え!士郎さん平民だったのか。でも確かに生徒会役員執行部だとかなんとか言ってたけど。本当に身分が関係ない学園らしい。



「拙者は高峰士郎。貴族のように名字を持っているが拙者がいた国ではみな名字がある。決して高貴な身分ではないぞ」

「そうだったんですか……」

士郎さんは東の国から一人武者修行にアストラ帝国を訪れた際、サリアさんと出会ったそうだ。元々ただの武者修行だったのにサリアさんにその腕を買われ今に至る。


「つまりだ。拙者と貴殿は似た境遇を持つ。平民ごときが特待生に選ばれるなどけしからん、などという輩は殆どおらん」

「殆どって事はいるにはいるんですね」

「まあ……貴族史上主義の者達がうるさい程度だ。そんなもの己の磨いた剣技でねじ伏せてやればよい」

士郎さんって案外脳筋なんだな。そんな事をすれば後々面倒になるのが目に見えているけど。



「というわけでリバル、今から半年後の四の月に迎えをよこそう」

「あ、迎えに来てくれるんですね」

「当然だろう?リバルは学園の場所が分かるのか?」

僕は首を振る。学園の場所なんか分かるはずがない。

でも至れり尽くせりだな。そんだけ腕を買ってくれるならちょっとは頑張ろっかななんて思っちゃうよ。

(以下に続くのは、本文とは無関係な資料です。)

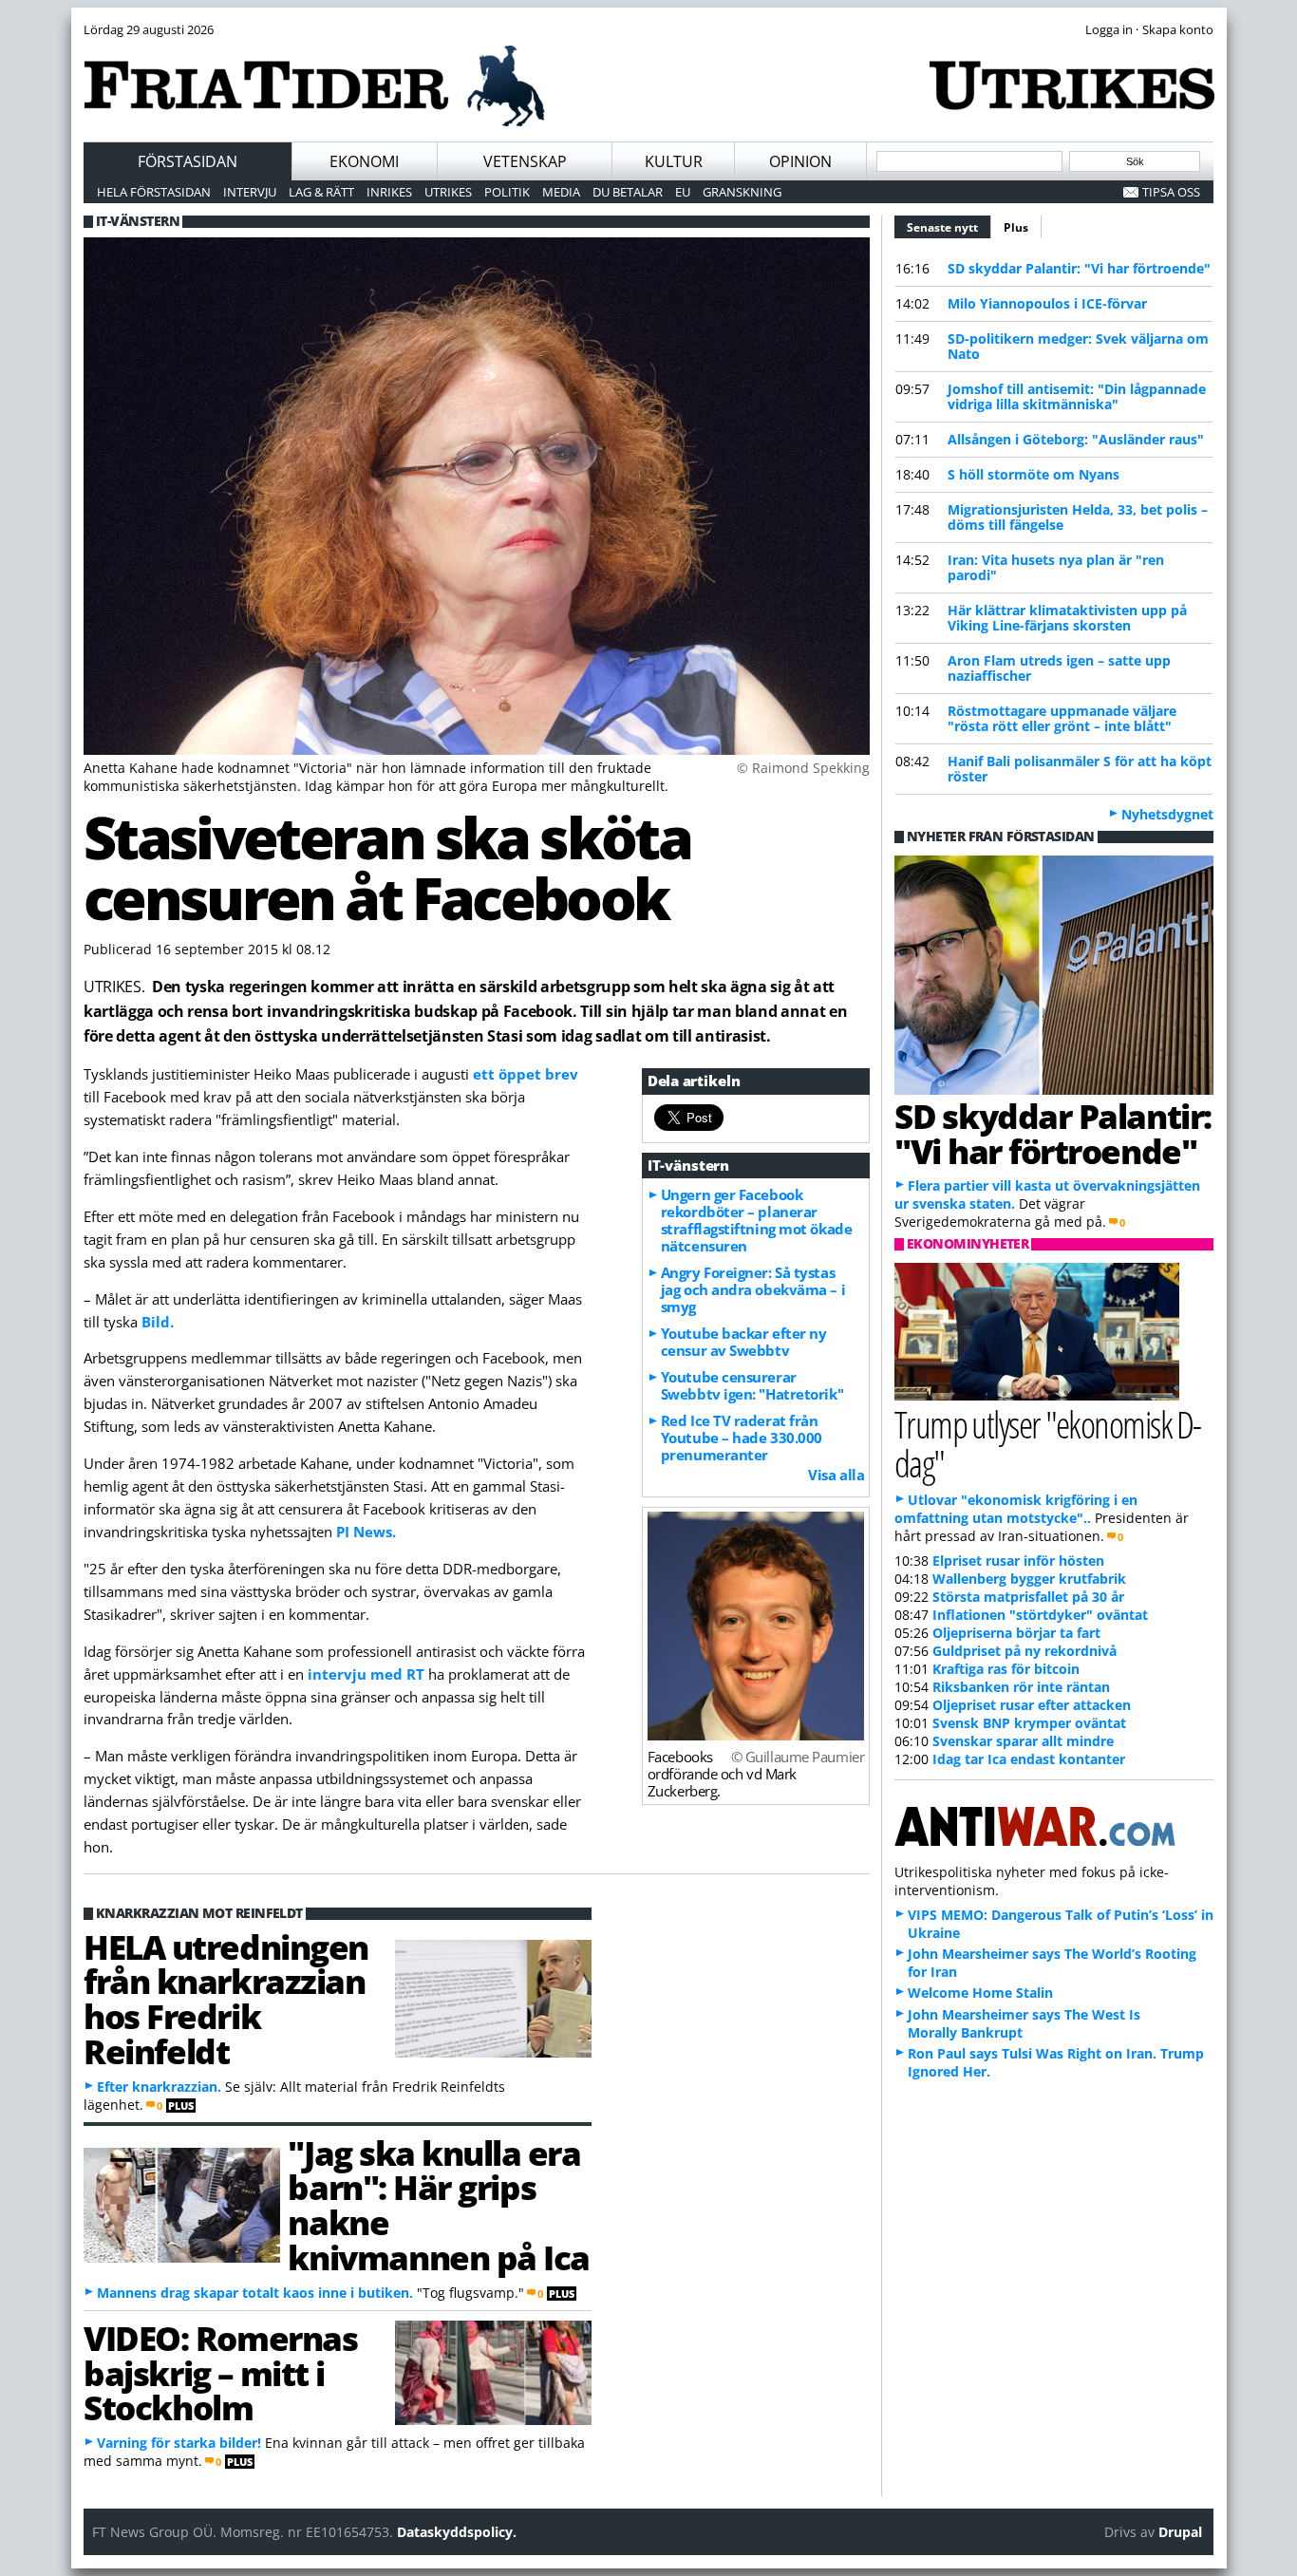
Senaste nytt (949, 227)
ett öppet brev (525, 1073)
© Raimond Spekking (803, 768)
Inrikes (389, 191)
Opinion (800, 161)
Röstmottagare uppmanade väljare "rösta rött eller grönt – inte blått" (1062, 718)
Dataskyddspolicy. (457, 2532)
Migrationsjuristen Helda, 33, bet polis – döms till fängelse (1078, 517)
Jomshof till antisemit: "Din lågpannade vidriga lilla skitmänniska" (1077, 396)
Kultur (674, 161)
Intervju (249, 191)
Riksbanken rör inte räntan (1021, 1687)
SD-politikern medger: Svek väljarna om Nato (1078, 346)
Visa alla (836, 1474)
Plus (1016, 227)
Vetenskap (525, 161)
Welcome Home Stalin (980, 1993)
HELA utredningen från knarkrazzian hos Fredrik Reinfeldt (226, 1999)
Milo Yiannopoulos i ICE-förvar (1047, 303)
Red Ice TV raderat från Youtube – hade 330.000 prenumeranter (741, 1437)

「でも僕は前にも言いましたが騎士を目指すような男じゃありませんよ。悠々自適に暮らしていければそれでいいかなって思ってまして」

「ふふふ……それはどうかな。学園には士郎のような剣士が何人もいる。そんな彼らを見て君は本当に疼かないのかな?」

「士郎さんのような剣士が沢山……」

「そうだ。実際に彼と戦っていた時、君は笑っていたぞ」

まあサリアさんの言うように楽しかったのは事実だ。

幼い頃から剣を振ってきて父さんを超えるのが目標だった。


騎士を目指す者の大半が似たような理由だろう。心の奥底ではなんだかんだ僕も剣の道を捨てたくはないのかもしれないな。



「リバル、入学したらアタシもいるわ。誰一人知り合いがいないわけじゃないし、もしも貴族連中に絡まれてもアタシが守るわよ」

「その時はよろしく頼むよ。とりあえず入学までの半年間でブランクは無くさないとな」

「十分今でもアタシより強いと思うけど……」


強い、かもしれないが英雄と肩を並べられるような実力はない。


「ではまた半年後に会おう」

「ええ、そうですね。それまでには少なくとも士郎さんに一撃入れられる程度には鍛えておきます」

「少なくとも士郎以上……ハッハッハ!面白いなリバル。是非半年後を楽しみにしていよう」



サリアさんは高笑いしミーシャは苦笑い。

ガイラさんと士郎さんもニヤニヤしていた。


もしかして士郎さんって学園内では上位なんじゃないだろうか……。それだったらとんだ自信家の台詞じゃないか。恥ずかしい……。


まあとりあえず半年後までまだ時間はある。

それまでにある程度ブランクは無くしておかないとな。